[Saved data entries]
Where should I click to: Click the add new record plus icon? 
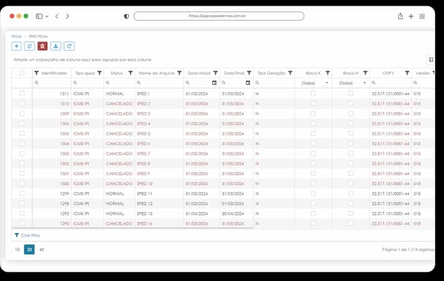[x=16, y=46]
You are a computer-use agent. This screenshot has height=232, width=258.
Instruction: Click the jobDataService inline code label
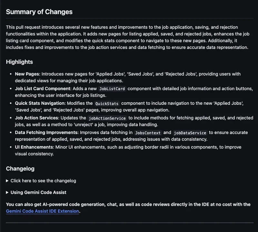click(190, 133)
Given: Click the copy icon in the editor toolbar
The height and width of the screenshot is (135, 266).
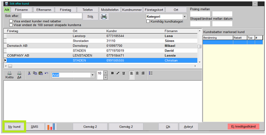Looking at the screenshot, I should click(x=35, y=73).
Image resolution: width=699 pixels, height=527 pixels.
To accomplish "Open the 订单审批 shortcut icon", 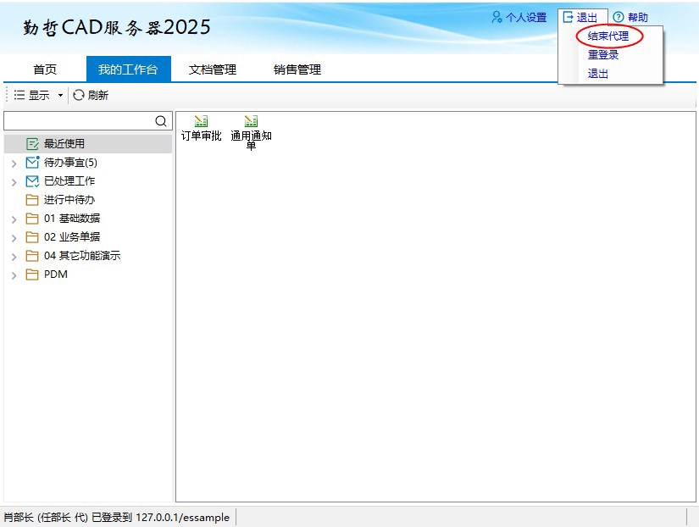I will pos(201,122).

→ **GOAL OF THE EXERCISE**: Repeat the lines exactly as they stand, from the opening line of the data through the line with "Image resolution: width=699". Pictures stay out of the copy.

→ **PROBLEM SOLUTION**:
Where should I click to: Click the add new record plus icon? 
[x=16, y=46]
You are a computer-use agent. This screenshot has height=232, width=258.
Instruction: Click the jobDataService inline code label
click(190, 133)
Given: Click the copy icon in the editor toolbar
The height and width of the screenshot is (135, 266).
Looking at the screenshot, I should click(x=35, y=73).
Image resolution: width=699 pixels, height=527 pixels.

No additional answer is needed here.